◆ **Trabajo por hacer**
Presenta todas las líneas del listado siguiente como una lista numerada y omite las que estén en blanco.

(Datos de ubicación de elementos y de texto)
★ ★ ★
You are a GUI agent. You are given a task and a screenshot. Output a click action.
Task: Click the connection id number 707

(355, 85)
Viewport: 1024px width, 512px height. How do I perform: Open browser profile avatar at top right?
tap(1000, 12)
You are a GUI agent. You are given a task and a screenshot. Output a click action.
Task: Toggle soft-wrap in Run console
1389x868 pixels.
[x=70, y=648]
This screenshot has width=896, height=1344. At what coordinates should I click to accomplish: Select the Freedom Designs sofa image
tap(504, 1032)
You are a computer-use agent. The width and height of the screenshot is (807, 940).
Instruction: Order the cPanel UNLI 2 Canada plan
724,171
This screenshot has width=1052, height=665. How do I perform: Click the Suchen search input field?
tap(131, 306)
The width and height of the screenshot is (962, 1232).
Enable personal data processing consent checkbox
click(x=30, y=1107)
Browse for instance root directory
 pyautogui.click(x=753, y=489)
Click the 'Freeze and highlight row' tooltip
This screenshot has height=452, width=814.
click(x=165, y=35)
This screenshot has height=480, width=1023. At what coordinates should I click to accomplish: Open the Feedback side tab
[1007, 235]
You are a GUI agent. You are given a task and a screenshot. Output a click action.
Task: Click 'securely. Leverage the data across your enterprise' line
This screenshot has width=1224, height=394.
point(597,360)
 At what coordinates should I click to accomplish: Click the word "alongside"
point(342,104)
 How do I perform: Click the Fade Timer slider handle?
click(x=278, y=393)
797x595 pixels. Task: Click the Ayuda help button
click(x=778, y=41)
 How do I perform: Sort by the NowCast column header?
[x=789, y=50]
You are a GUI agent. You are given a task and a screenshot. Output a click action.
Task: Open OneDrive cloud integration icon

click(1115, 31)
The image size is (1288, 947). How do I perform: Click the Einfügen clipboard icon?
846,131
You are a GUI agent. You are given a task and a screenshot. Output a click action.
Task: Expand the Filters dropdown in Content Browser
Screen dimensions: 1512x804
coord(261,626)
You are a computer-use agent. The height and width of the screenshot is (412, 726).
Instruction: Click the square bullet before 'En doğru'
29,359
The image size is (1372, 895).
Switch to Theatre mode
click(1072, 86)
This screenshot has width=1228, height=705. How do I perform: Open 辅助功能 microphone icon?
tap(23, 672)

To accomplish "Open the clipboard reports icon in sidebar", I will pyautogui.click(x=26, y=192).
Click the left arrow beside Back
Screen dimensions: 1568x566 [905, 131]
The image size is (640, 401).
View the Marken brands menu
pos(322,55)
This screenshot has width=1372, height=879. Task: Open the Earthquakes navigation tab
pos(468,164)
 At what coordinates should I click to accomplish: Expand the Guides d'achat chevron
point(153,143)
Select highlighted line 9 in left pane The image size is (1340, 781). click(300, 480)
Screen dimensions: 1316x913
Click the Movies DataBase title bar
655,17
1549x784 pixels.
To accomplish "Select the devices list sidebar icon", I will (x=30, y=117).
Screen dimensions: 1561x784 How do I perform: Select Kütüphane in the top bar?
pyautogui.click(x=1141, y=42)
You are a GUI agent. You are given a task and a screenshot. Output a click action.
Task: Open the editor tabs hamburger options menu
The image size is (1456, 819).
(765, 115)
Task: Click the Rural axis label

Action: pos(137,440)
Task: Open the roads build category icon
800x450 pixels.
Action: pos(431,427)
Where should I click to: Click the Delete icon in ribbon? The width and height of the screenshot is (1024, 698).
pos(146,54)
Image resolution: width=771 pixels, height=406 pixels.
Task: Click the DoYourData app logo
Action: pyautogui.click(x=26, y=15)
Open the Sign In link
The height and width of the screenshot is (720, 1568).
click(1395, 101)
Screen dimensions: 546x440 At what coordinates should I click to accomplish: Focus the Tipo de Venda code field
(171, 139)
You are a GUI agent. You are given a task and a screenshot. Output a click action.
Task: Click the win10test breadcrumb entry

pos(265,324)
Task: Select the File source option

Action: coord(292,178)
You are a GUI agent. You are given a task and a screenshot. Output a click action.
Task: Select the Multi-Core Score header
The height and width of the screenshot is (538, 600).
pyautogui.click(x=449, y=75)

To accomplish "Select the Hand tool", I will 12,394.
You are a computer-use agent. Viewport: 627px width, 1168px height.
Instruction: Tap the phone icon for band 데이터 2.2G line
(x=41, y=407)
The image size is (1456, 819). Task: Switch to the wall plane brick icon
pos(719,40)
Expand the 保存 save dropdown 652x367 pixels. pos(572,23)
★ ★ ★
◆ **Respuesta al problema**
1. You are a GUI agent. You are given a task and a screenshot. Output a click action.
2. Task: Click the connection id number 707
3. (355, 85)
4. Viewport: 1024px width, 512px height. How do I perform: Open browser profile avatar at top right?
5. tap(1000, 12)
6. You are a GUI agent. You are given a task and a screenshot. Output a click action.
7. Task: Toggle soft-wrap in Run console
8. 1389x868 pixels.
9. [x=70, y=648]
10. This screenshot has width=896, height=1344. At what coordinates should I click to accomplish: Select the Freedom Designs sofa image
11. tap(504, 1032)
12. You are a computer-use agent. The width and height of the screenshot is (807, 940).
13. Instruction: Order the cPanel UNLI 2 Canada plan
14. 724,171
15. This screenshot has width=1052, height=665. How do I perform: Click the Suchen search input field?
16. tap(131, 306)
17. The width and height of the screenshot is (962, 1232).
18. Enable personal data processing consent checkbox
19. click(x=30, y=1107)
20. Browse for instance root directory
21.  pyautogui.click(x=753, y=489)
22. Click the 'Freeze and highlight row' tooltip
23. This screenshot has height=452, width=814.
24. click(x=165, y=35)
25. This screenshot has height=480, width=1023. At what coordinates should I click to accomplish: Open the Feedback side tab
26. [1007, 235]
27. You are a GUI agent. You are given a task and a screenshot. Output a click action.
28. Task: Click 'securely. Leverage the data across your enterprise' line
29. This screenshot has width=1224, height=394.
30. point(597,360)
31.  At what coordinates should I click to accomplish: Click the word "alongside"
32. point(342,104)
33.  How do I perform: Click the Fade Timer slider handle?
34. click(x=278, y=393)
35. 797x595 pixels. Task: Click the Ayuda help button
36. click(x=778, y=41)
37.  How do I perform: Sort by the NowCast column header?
38. [x=789, y=50]
39. You are a GUI agent. You are given a task and a screenshot. Output a click action.
40. Task: Open OneDrive cloud integration icon
41. click(1115, 31)
42. The image size is (1288, 947). How do I perform: Click the Einfügen clipboard icon?
43. 846,131
44. You are a GUI agent. You are given a task and a screenshot. Output a click action.
45. Task: Expand the Filters dropdown in Content Browser
46. Screen dimensions: 1512x804
47. coord(261,626)
48. You are a computer-use agent. The height and width of the screenshot is (412, 726).
49. Instruction: Click the square bullet before 'En doğru'
50. 29,359
51. The image size is (1372, 895).
52. Switch to Theatre mode
53. click(1072, 86)
54. This screenshot has width=1228, height=705. How do I perform: Open 辅助功能 microphone icon?
55. tap(23, 672)
56. To accomplish "Open the clipboard reports icon in sidebar", I will pyautogui.click(x=26, y=192).
57. Click the left arrow beside Back
58. Screen dimensions: 1568x566 [905, 131]
59. The image size is (640, 401).
60. View the Marken brands menu
61. pos(322,55)
62. This screenshot has width=1372, height=879. Task: Open the Earthquakes navigation tab
63. pos(468,164)
64.  At what coordinates should I click to accomplish: Expand the Guides d'achat chevron
65. point(153,143)
66. Select highlighted line 9 in left pane The image size is (1340, 781). click(300, 480)
67. Screen dimensions: 1316x913
68. Click the Movies DataBase title bar
69. 655,17
70. 1549x784 pixels.
71. To accomplish "Select the devices list sidebar icon", I will (x=30, y=117).
72. Screen dimensions: 1561x784 How do I perform: Select Kütüphane in the top bar?
73. pyautogui.click(x=1141, y=42)
74. You are a GUI agent. You are given a task and a screenshot. Output a click action.
75. Task: Open the editor tabs hamburger options menu
76. The image size is (1456, 819).
77. (765, 115)
78. Task: Click the Rural axis label
79. Action: pos(137,440)
80. Task: Open the roads build category icon
81. 800x450 pixels.
82. Action: pos(431,427)
83. Where should I click to: Click the Delete icon in ribbon? The width and height of the screenshot is (1024, 698).
84. pos(146,54)
85. Image resolution: width=771 pixels, height=406 pixels.
86. Task: Click the DoYourData app logo
87. Action: pyautogui.click(x=26, y=15)
88. Open the Sign In link
89. The height and width of the screenshot is (720, 1568).
90. click(1395, 101)
91. Screen dimensions: 546x440 At what coordinates should I click to accomplish: Focus the Tipo de Venda code field
92. (171, 139)
93. You are a GUI agent. You are given a task and a screenshot. Output a click action.
94. Task: Click the win10test breadcrumb entry
95. pos(265,324)
96. Task: Select the File source option
97. Action: coord(292,178)
98. You are a GUI agent. You are given a task and a screenshot. Output a click action.
99. Task: Select the Multi-Core Score header
100. The height and width of the screenshot is (538, 600).
101. pyautogui.click(x=449, y=75)
102. To accomplish "Select the Hand tool", I will 12,394.
103. You are a computer-use agent. Viewport: 627px width, 1168px height.
104. Instruction: Tap the phone icon for band 데이터 2.2G line
105. (x=41, y=407)
106. The image size is (1456, 819). Task: Switch to the wall plane brick icon
107. pos(719,40)
108. Expand the 保存 save dropdown 652x367 pixels. pos(572,23)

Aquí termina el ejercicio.